TASK DIRECTIONS: Please repeat nothing except the lines from the one containing "Click the word" through the end of the records, exactly and without pictures.

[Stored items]

********

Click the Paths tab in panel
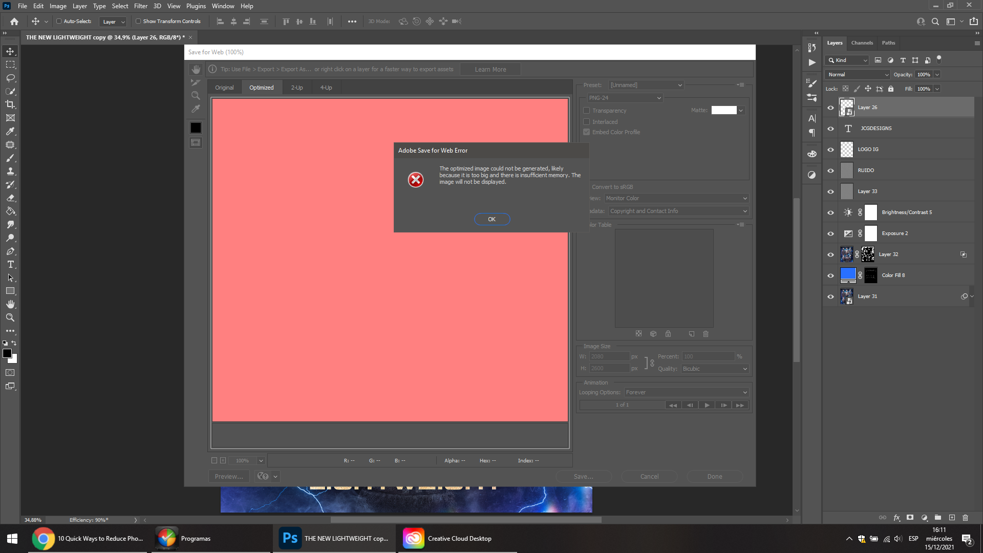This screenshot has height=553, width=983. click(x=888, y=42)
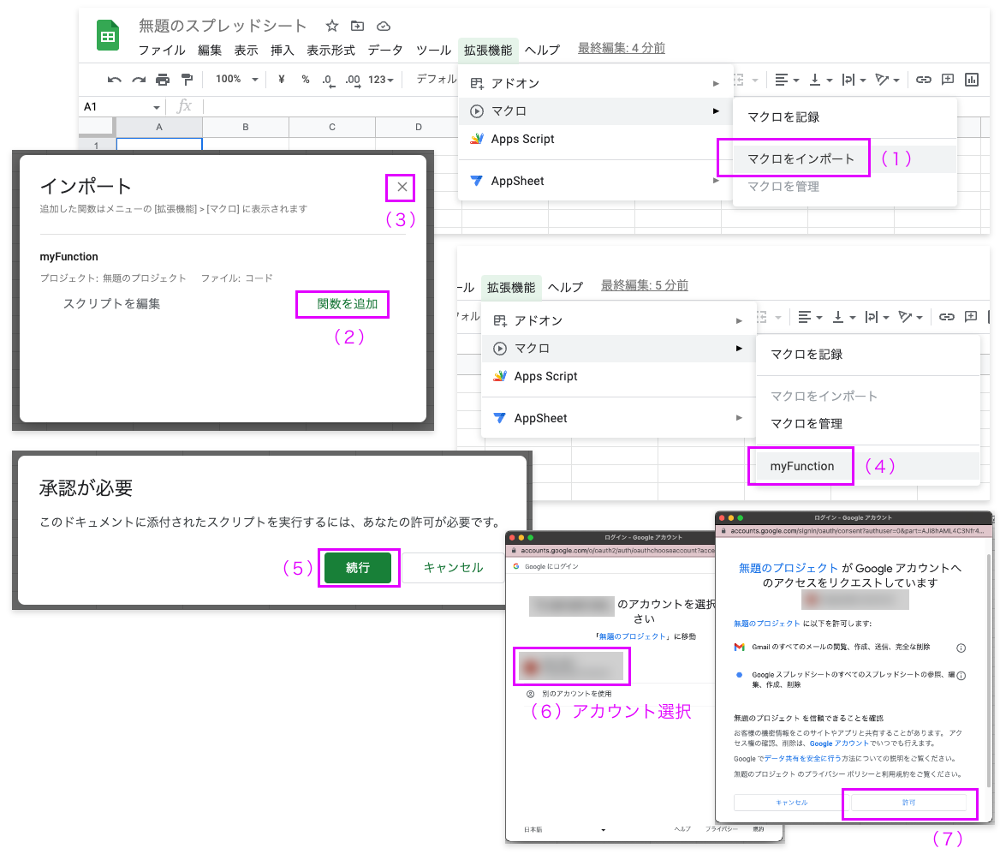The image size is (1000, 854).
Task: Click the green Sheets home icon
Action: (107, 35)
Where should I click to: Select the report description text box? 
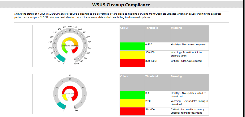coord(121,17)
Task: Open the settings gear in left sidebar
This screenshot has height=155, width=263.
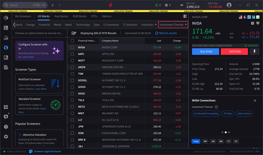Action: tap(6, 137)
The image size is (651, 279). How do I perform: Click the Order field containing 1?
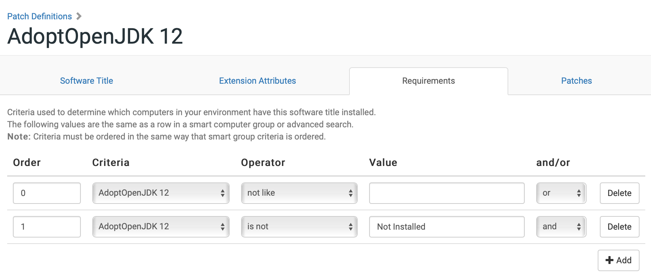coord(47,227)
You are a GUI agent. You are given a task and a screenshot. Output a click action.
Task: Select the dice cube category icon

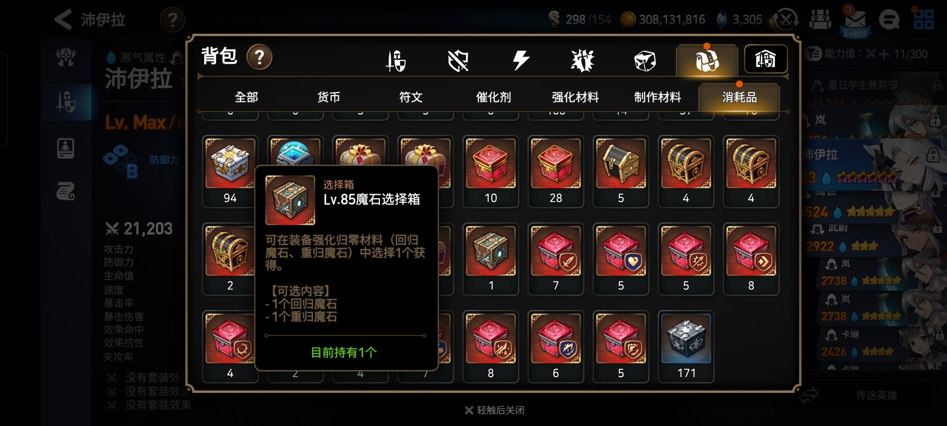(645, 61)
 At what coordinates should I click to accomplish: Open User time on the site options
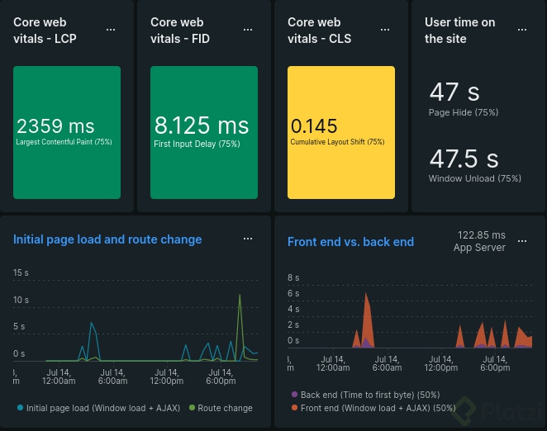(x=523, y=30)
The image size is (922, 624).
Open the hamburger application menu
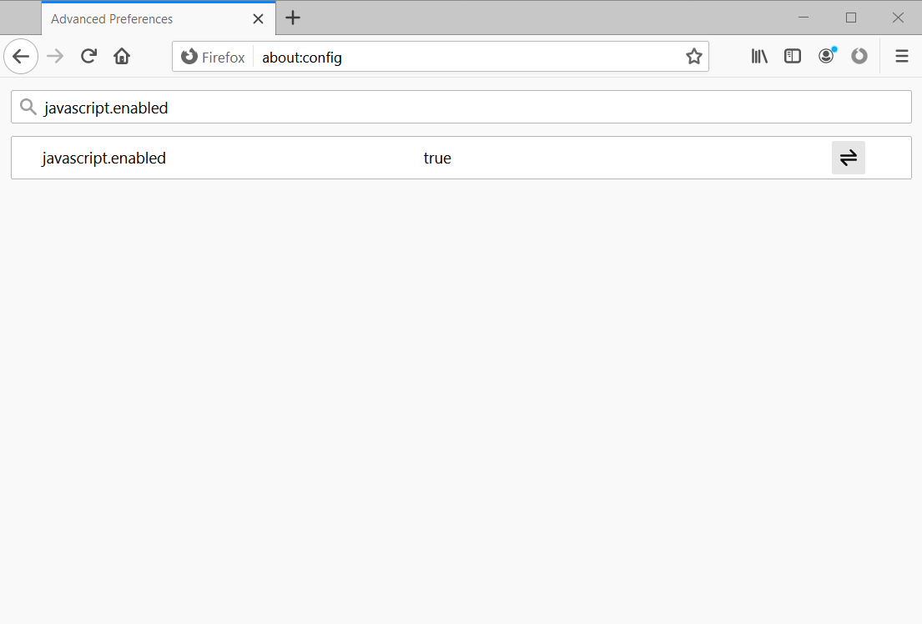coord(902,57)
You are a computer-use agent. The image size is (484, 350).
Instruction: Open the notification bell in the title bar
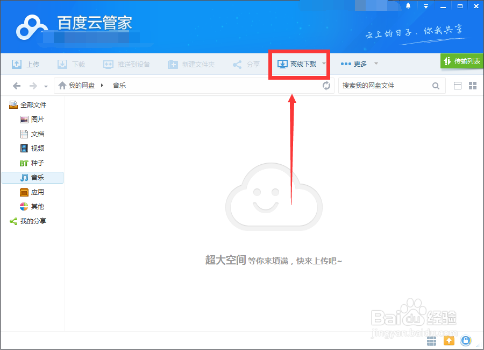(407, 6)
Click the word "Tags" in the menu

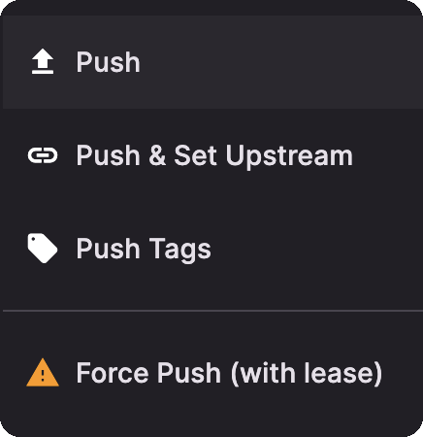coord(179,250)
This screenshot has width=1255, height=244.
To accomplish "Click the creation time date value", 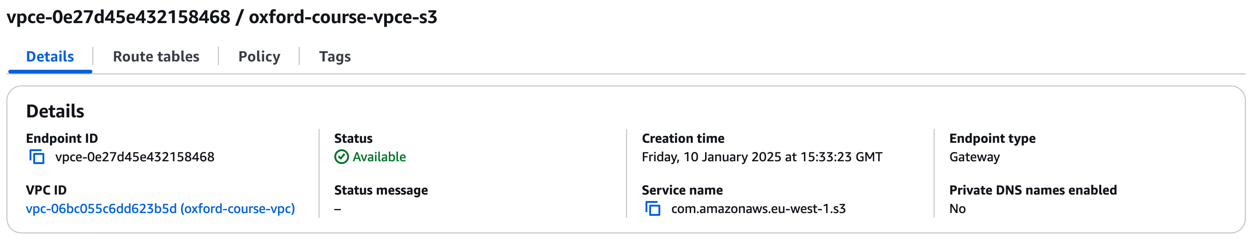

********

EXERCISE ANSWER:
Click the word "Tags" in the menu

coord(179,250)
This screenshot has width=1255, height=244.
To accomplish "Click the creation time date value", 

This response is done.